Document segment:

..............................

# where to get good folding training knives



## TallAdam85 (Nov 5, 2003)

Past week I was at a arnis camp and saw some people had some cool pocket training floding knives any one know where to get them at ?


----------



## dearnis.com (Nov 5, 2003)

Spyderco used to make some cool folding trainers. Emerson still does, but  they cost...
Check I&I sports as well.
(Cheap alternative, low end folder and dremel tool; just be sure the trainers are clearly marked....)


----------



## TallAdam85 (Nov 5, 2003)

thanks


----------



## TallAdam85 (Nov 5, 2003)

http://www.emersonknives.com/TrainingKnives.html

these are cool just pricy

see i have a few trainer knifes but there strage blades


----------



## Michael Billings (Nov 5, 2003)

... same deal with them.  I used one of the Benchmade recently, and the cost is due to their using the same mechanism and weight for the trainer, they just make it a "red handle" so you know it is a trainer.  Guns for Law Enfocement training have used the red color for years to indicate a trainer, so it was logical to extend it to knives.

..............................

Supplied material:

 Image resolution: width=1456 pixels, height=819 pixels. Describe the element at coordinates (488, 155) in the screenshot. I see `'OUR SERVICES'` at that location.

..............................

Written instruction A: Do the following statements agree with the forum thread on folding training knives? (i) Spyderco still makes folding trainers. (ii) The Benchmade trainer uses the same mechanism and weight as the real knife. (iii) A red color has long been used to mark training guns for law enforcement.
Written instruction B: In the thread on folding training knives, what cheap alternative does dearnis.com suggest?
Written instruction C: Proceed with the forum thread on folding training knives from the point at which it stops.

Task output A:
(i) No: "Spyderco used to make some cool folding trainers."
(ii) Yes: "the cost is due to their using the same mechanism and weight for the trainer"
(iii) Yes: "Guns for Law Enfocement training have used the red color for years to indicate a trainer"

Task output B: A low-end folder and a Dremel tool.

Task output C:
The knife felt like a live blade, which was different and nice.  I just got a great deal on the Bram Frank Spyderco C68GPS Gunting.  The trainer was outrageous, I have found a little better deals on the internet, but still high.  For a kinetic opening knife, you need a trainer, but I spent an equal amount on the knife, I just can't bring myself to buy it yet.  Here is what Spyderco was asking:

*Spyderco Gunting* 

-Michael


----------



## TallAdam85 (Nov 6, 2003)

sorry Michael Billings the link does not work is it a training knife floder


----------



## Richard S. (Nov 6, 2003)

the gun shop i work in has some of the benchmade trainers (auto and manual) that we're phasing out. we've got em at cost but, we dont do much mail order especially with autos.


----------



## Shodan (Nov 6, 2003)

Have you tried Smith and Wesson?  The guy I work out with just got a cool pocket/neck knife from them for like $18 plus whatever shipping and handling was.  I will see if I can find out what website he ordered it off of.......I don't think it was their main page.

  :asian:  :karate:


----------



## K Williams (Nov 6, 2003)

Benchmade and Spyderco make folding training knives.

http://www.benchmade.com
http://www.spyderco.com


----------



## Michael Billings (Nov 6, 2003)

My Bad when I tried to post them.

I have not used the Spyderco, but wish I had one.  It is a way cool knife (the Gunting I mentioned above) but practice opening it using "Kinetic" opening against any part of your body other than the wrist, basically ensures you cut yourself or your clothes.  The trainer would be handy for this.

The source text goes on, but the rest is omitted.